2011年6月20日月曜日

過去の地震の教訓(1)

 津波災害史研究家の山下文男さん(87)は、津波がきたら人に構わず逃げろと言っています。たとえ肉親であってもと強烈です。

山下さんは9歳だった昭和8年に、この大津波で被災しました。2万人以上の犠牲者を出した明治29年の三陸津波で母親と妹を亡くしていた山下さんの母親は、幼い山下さんに構わずに一目散に逃げ出したといいます。

岩手県旧田老町(現・宮古市)では、大津波対策の研究を重ねてきました。同町がかつて作成した防災CMの解説文にはこうあります。

 語り継いでないために繰り返し同じ災害に遭う

過去の壊滅的な被害を教訓に、同町は03年、「津波防災の町」を宣言しました。

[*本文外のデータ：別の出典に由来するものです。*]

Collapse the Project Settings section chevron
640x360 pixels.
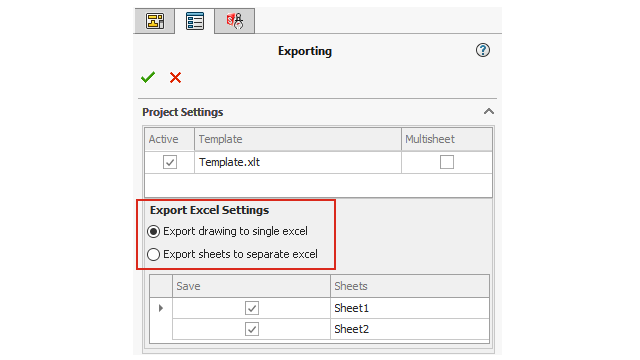pos(489,111)
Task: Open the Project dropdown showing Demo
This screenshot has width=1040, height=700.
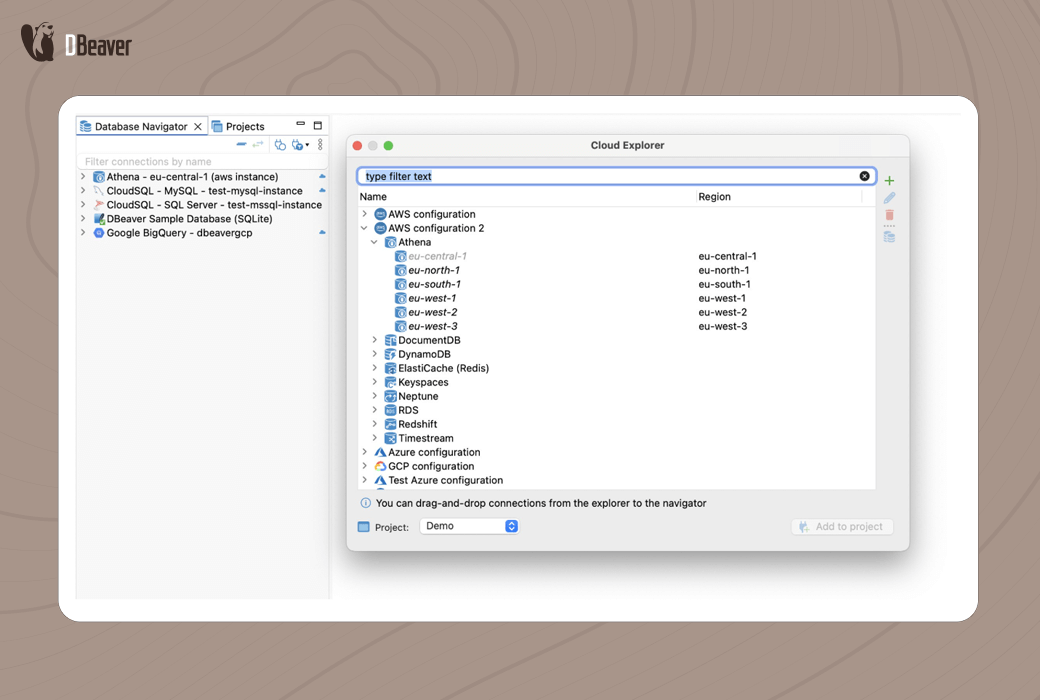Action: coord(469,526)
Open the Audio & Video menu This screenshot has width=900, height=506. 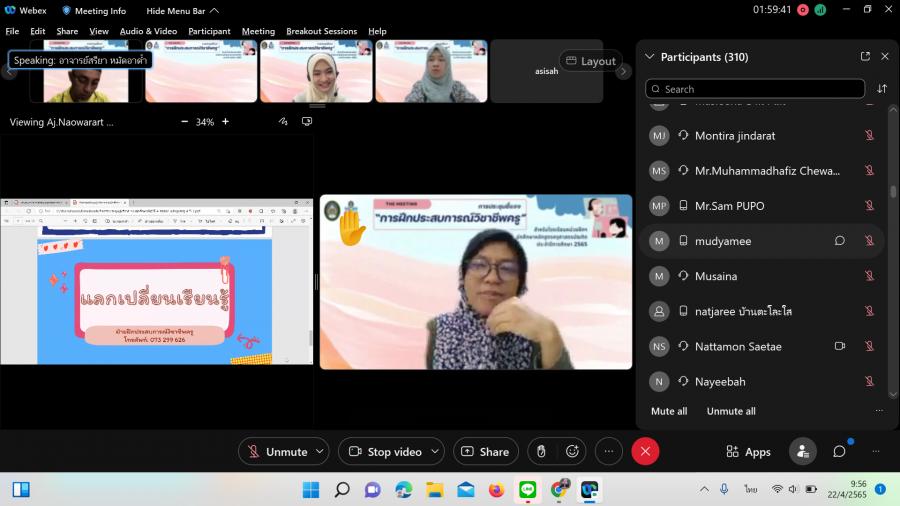[148, 31]
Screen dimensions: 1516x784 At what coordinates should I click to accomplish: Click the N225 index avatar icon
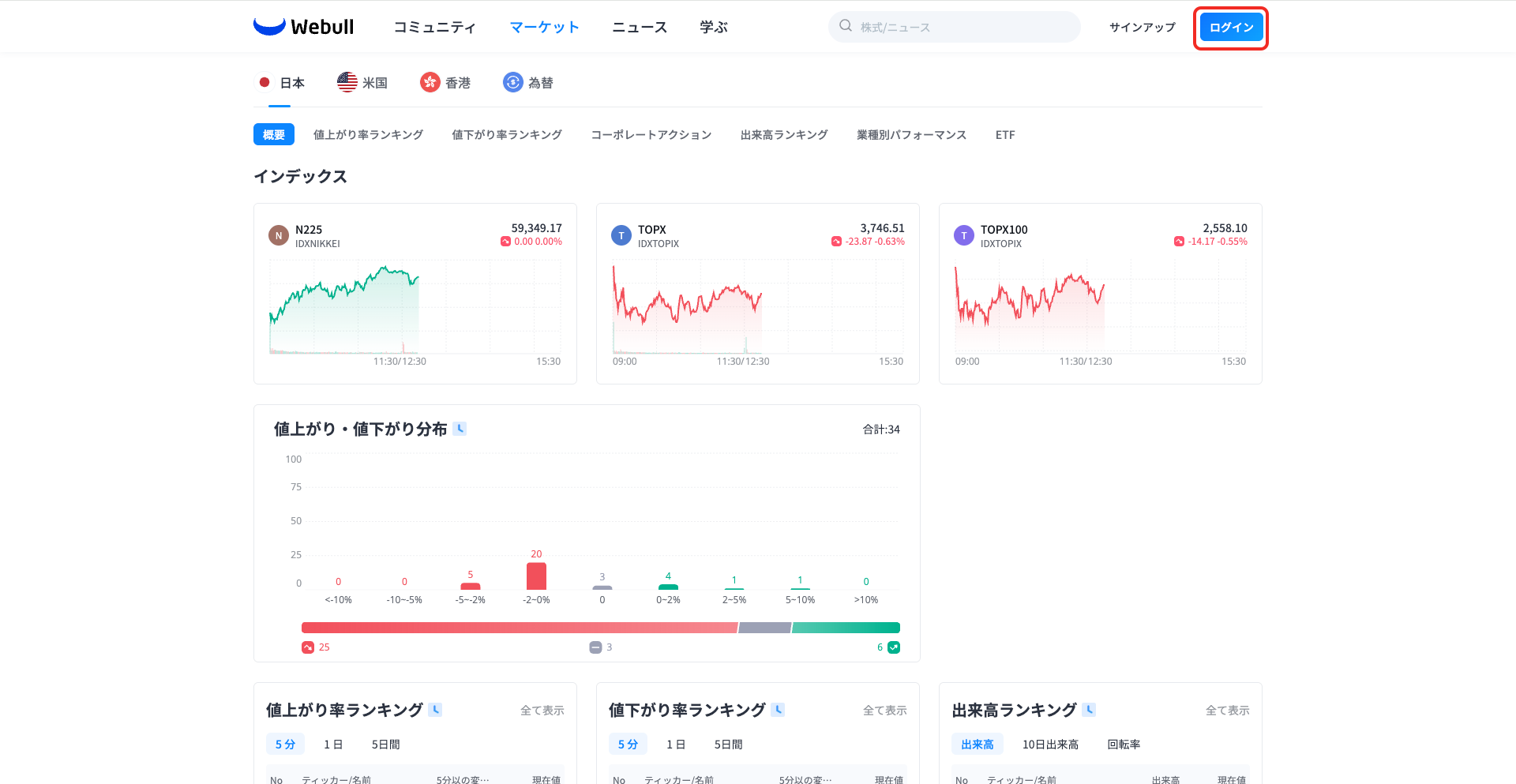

防波堤の高さも宣言しました。高さ10メートル、総延長2.4キロに及ぶ世界最大級の防潮堤“田老万里の長城”も備えていました。この「日本一の堤防」が今回の大津波で打ち砕かれ、住民を守れなかったかのように伝えられましたが、旧田老町の防災担当者は首を振ります。

「そもそも、前提がまったく違う。大津波は防潮堤を超えてくるもの。住民が避難する時間を稼ぐための防潮堤なんです。あと一歩、一秒で助かる命があるんです。防潮堤が脚光を浴びれば浴びるほど、住民に過信が生まれます。